My desk is a perfect illustration of the second law of thermodynamics — that disorder increases over time unless order intervenes.
I know the only sins I must confess are the grave ones, but I felt bad enough about my desk to confess its messiness once to a parish priest in Washington, D.C.
“For your penance,” he said, “I want you to clean your desk.”
I balked. “Um, Father, I don’t think I am capable of that,” I said. “Could I get a different penance?”
The priest relented, but I learned that I needed to be actually repentant about sins I confess, and not just use the confessional to alleviate the guilt while keeping the sin.
I also learned that some priests won’t negotiate.
Actually, I learned this through a college friend’s experience. Let’s call him Doug. Doug was going to confession way too often. I try to go monthly — he was going more than once a week.

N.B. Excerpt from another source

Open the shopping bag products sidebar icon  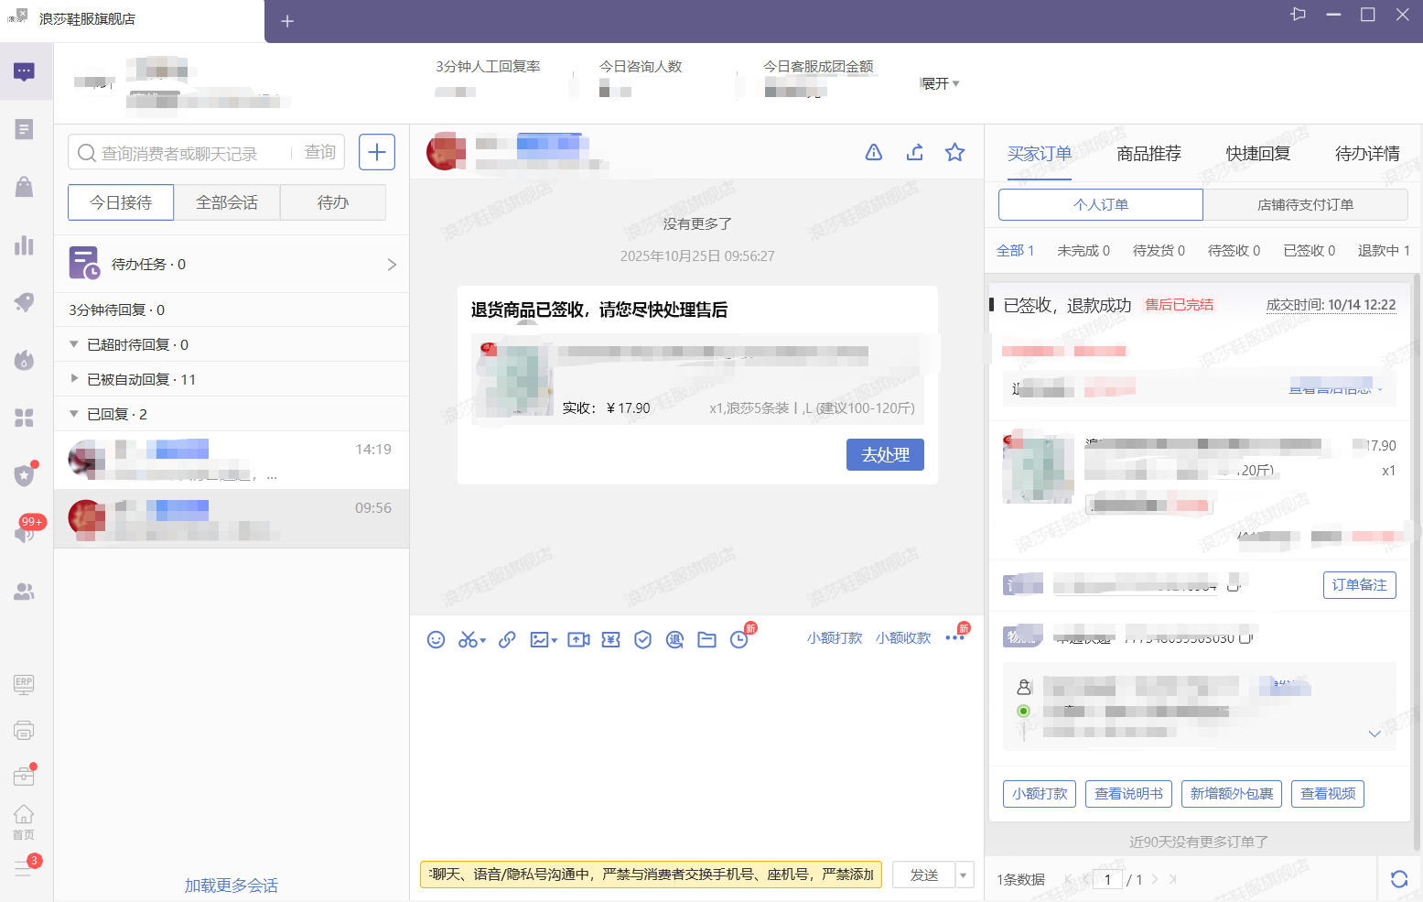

The priest strongly recommended he come less often, but Doug kept coming. Finally, the priest got fed up, and had a great idea: He started giving Doug 10 push-ups as penance every time he came to confession.
Doug hated physical exercise and begged for 10 Hail Marys instead. “No. Push-ups,” said the priest.
Doug decided to stop going to confession quite so often.
I learned that you don’t need to “feel forgiven,” either.
I once confessed a sin that continued to bother me after I confessed it. So I brought it up in confession again, explaining, “I don’t think I said this right the last time.”
The priest said, “That’s already forgiven. Don’t doubt God. Get over it.”
One of my favorite confessional stories makes this point powerfully. It happened after Jesus appeared to Margaret Mary and told her to establish devotion to the Sacred Heart.
Her confessor wanted to make sure Jesus was really appearing to her, so he said, “Next time our Lord appears to you, ask him to tell you the last mortal sin I confessed.”
She did, and when she returned to confession, he asked her what Jesus answered. “He said, ‘I don’t remember,’” she told him. He had forgiven and forgotten it.
And with that, the confessor knew that she had really seen Jesus.
That kind of total forgiveness is an experience every one of us has in the confessional.